▶ [Ihre Aufgaben]
1 > Übernehmen Sie aus dem Textauszug zur Ahrtal-Hilfe wortgetreu den Abschnitt zwischen „Kritisieren die Lage“ und „Frasdorf und Prutting.“, beide eingeschlossen.
2 > Übersetzen Sie den Satz „Der Kontakt zu den Menschen vor Ort ist nie abgerissen.“ aus dem Textauszug zur Ahrtal-Hilfe ins Englische.
3 > Fassen Sie den Textauszug zur Ahrtal-Hilfe in zwei Sätzen zusammen.

▶ [Textauszug]
□ □ □

Kritisieren die Lage im Ahrtal: (von links) Georg Fortner von der Pruttinger Heizungsfirma Franz Fischer und der Frasdorfer Sanitär- und Heizungsmeister Florian Stein. © Berndanner/privat(2)

Vor rund einem Jahr haben Handwerker aus der Region im Ahrtal geholfen. Der Kontakt zu den Menschen vor Ort ist nie abgerissen. Wie die Helfer die Lage im Ahrtal eineinhalb Jahre nach der Flutkatastrophe bewerten.

Frasdorf/Prutting - Mehr als 180 Tote und rund 800 Verletzte - Zahlen, die das Leid der Menschen im Ahrtal wohl kaum ausdrücken können. Viele haben Familienmitglieder und Freunde durch die Flutkatastrophe im Sommer 2021 verloren, Tausende ihr Zuhause. Freiwillige aus ganz Deutschland sind ins Ahrtal gereist, um den Opfern zu helfen - darunter auch Helfer aus Frasdorf und Prutting.

□ □ □

▶ [Rohdaten]
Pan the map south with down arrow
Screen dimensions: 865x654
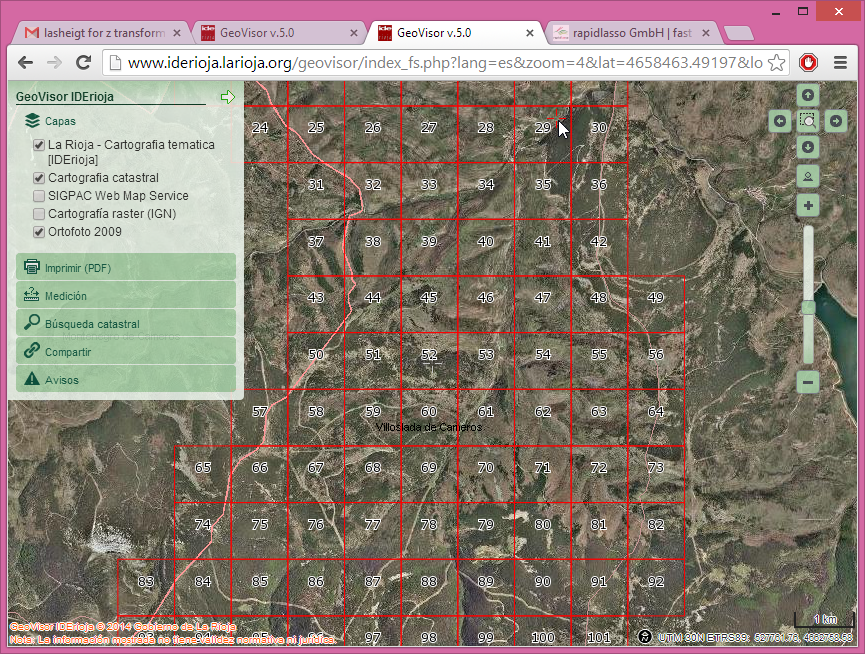click(x=808, y=147)
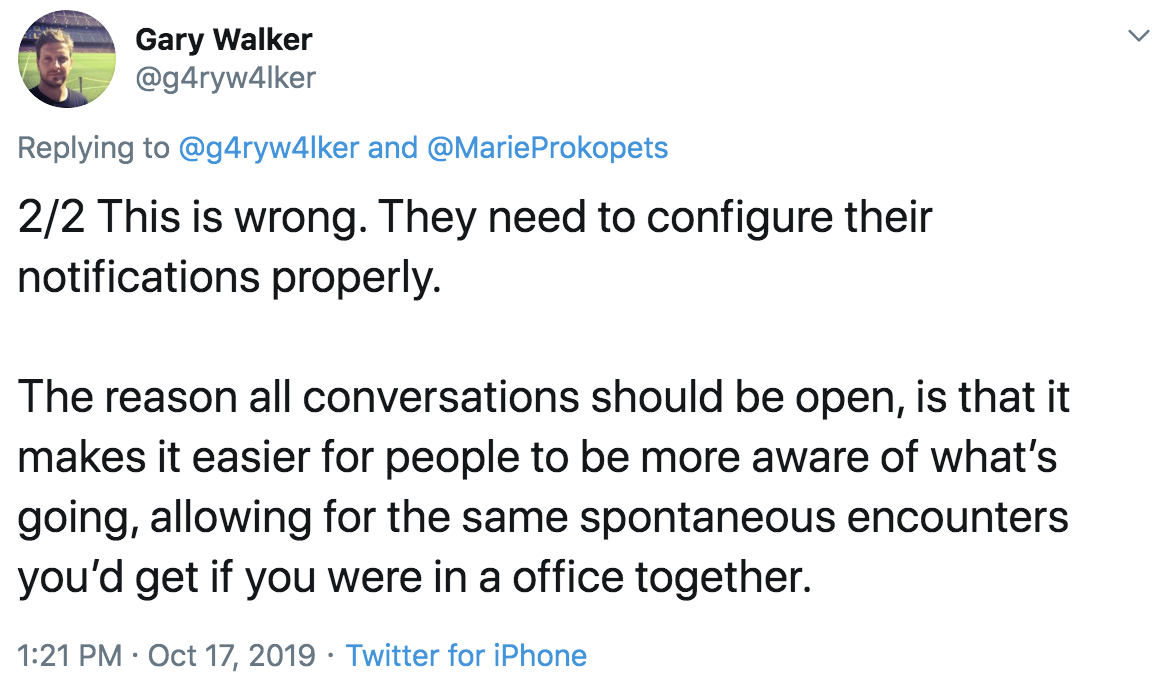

□ □ □

▶ [Lösungen]
1 >
Kritisieren die Lage im Ahrtal: (von links) Georg Fortner von der Pruttinger Heizungsfirma Franz Fischer und der Frasdorfer Sanitär- und Heizungsmeister Florian Stein. © Berndanner/privat(2)

Vor rund einem Jahr haben Handwerker aus der Region im Ahrtal geholfen. Der Kontakt zu den Menschen vor Ort ist nie abgerissen. Wie die Helfer die Lage im Ahrtal eineinhalb Jahre nach der Flutkatastrophe bewerten.

Frasdorf/Prutting - Mehr als 180 Tote und rund 800 Verletzte - Zahlen, die das Leid der Menschen im Ahrtal wohl kaum ausdrücken können. Viele haben Familienmitglieder und Freunde durch die Flutkatastrophe im Sommer 2021 verloren, Tausende ihr Zuhause. Freiwillige aus ganz Deutschland sind ins Ahrtal gereist, um den Opfern zu helfen - darunter auch Helfer aus Frasdorf und Prutting.

2 > Contact with the local people has never broken off.

3 > Bei der Flutkatastrophe im Ahrtal im Sommer 2021 starben mehr als 180 Menschen, rund 800 wurden verletzt und Tausende verloren ihr Zuhause. Handwerker aus Frasdorf und Prutting, die vor rund einem Jahr im Ahrtal geholfen und den Kontakt zu den Menschen dort gehalten haben, bewerten die Lage eineinhalb Jahre nach der Flut.